Exercise: Please copy the records exactly as they appear, with all pictures left out.

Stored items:

=== Begin Enclosure ===

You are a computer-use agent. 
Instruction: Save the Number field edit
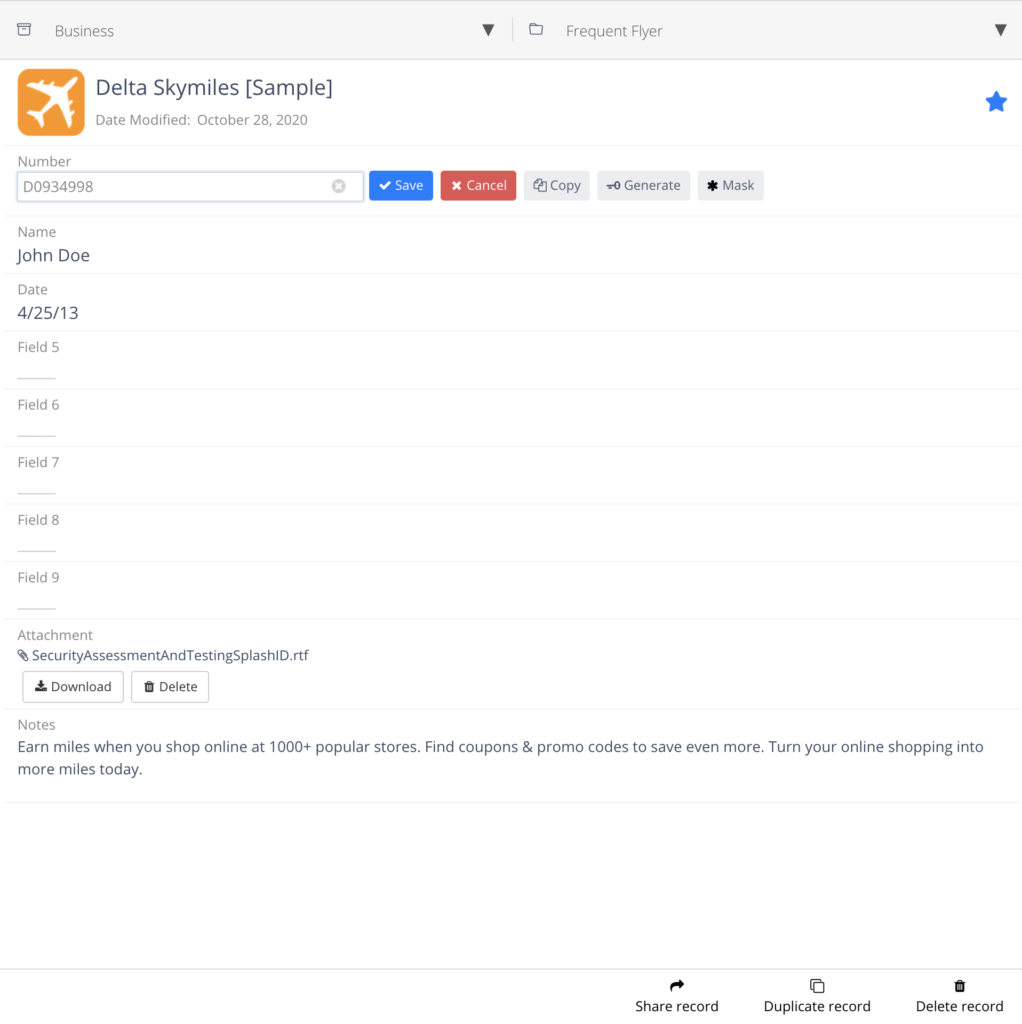[x=400, y=186]
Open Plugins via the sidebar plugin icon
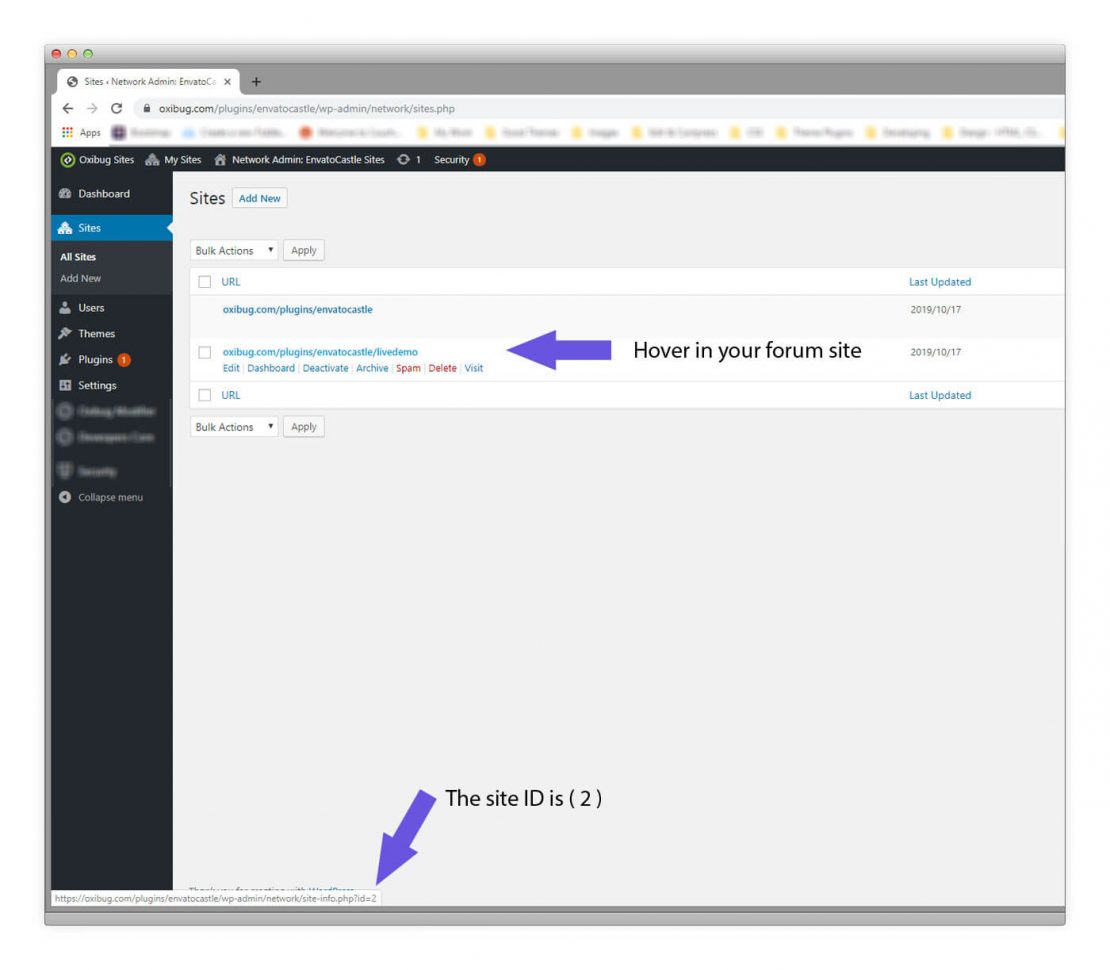The height and width of the screenshot is (970, 1110). tap(66, 359)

=== End Enclosure ===

Output below:
You are a computer-use agent. 
Instruction: Save the Number field edit
[x=400, y=186]
Open Plugins via the sidebar plugin icon
The height and width of the screenshot is (970, 1110). tap(66, 359)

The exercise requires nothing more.